Christ the King
I was walking along a street in Dublin city center on a cold, wintry, wet, dark evening a few years ago, and two old “down and outs” were a few paces in front of me. Neither of them was better for ware, but one old chap was definitely sick. He was hunched over, coughing, and struggling along with the help of his friend. As the rain fell gently down on them, they came to a slow halt and one old chap put his plastic bag of belongings down on the ground and slowly took off his overcoat. He then proceeded to put his coat over his ill companion who already had a coat. He tried to shrug him off, but the old boy insisted, and he put the coat on his friend. He then took up his bag, containing his worldly belongings, took his friend by the arm, and they slowly walked on. If that’s not nobility, I don’t know what is; and if God doesn’t see that well then, He is blind.
I don’t know about you, but I’ve never been big on the idea of kings, queens, monarchs, royalty, aristocracy, blue blood, or all that stuff. If history tells us anything about monarchs and royalty it is that one set of thugs violently replaced another set of thugs while inflicting war, destruction, brutality, atrocities, and even genocide on their own and other peoples. Ireland’s experience with royal guardianship was not a happy one no matter who the king or queen was, no matter what their religion, or if they were home grown or some foreign pretentious idiots. The idea that one person, because of an accident of birth, is considered to have more value than another, more privileged than another, more rights, more honored, more dignity and value than another, is pure dung. The notion of inherited privilege like this is created by bullies and supported by imbeciles.
Dr. Martin Luther King spoke of nobility of character, Shakespear spoke of a nobility of mercy (Titus Andronicus, Act 1, Scene 1), and Thomas Jefferson spoke of a nobility of virtue and talent: “There is a natural aristocracy among men. The grounds of this are virtue and talent.” The French existentialist philosopher Albert Camus said that: “Real nobility is based on scorn, courage and profound indifference.” Our own baptism ritual tells us that we are all sealed with the chrism of salvation that in God’s eyes makes us “priests, prophets, and kings.” So, I guess, in this sense we are all nobility. In God’s Kingdom we are all royalty, we are all privileged, we all have dignity, we all have honor and value. Of course, we don’t always see ourselves or others in this way, and we don’t always treat others as if they have value and dignity. Where does our nobility come from? God created us all, and God even now holds us in being, that is what gives us dignity, value, and worth. We are created by God, we are His children, that makes us brothers and sisters, equal, valuable, dignified.

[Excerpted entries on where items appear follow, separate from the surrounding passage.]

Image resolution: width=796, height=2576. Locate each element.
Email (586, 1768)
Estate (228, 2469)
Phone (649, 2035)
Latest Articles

When we look to understand nobility we look to Jesus, His life, His example, and His teaching. And what do we find? A man who cares for the sick, feeds the hungry, forgives sinners, spends time with tax collectors, washes the feet of His disciples, cures lepers, delivers the possessed from the grip of the demons, a man who challenges the powerful and raises up the humble, a man of compassion, charity, courage, strength, conviction. We see a man willing to die for others. What does it mean to be noble – look to Jesus. Jesus teaches us an aristocracy, a nobility, of love. In the Gospel today, Jesus tells us what the key to life is, on earth and in heaven.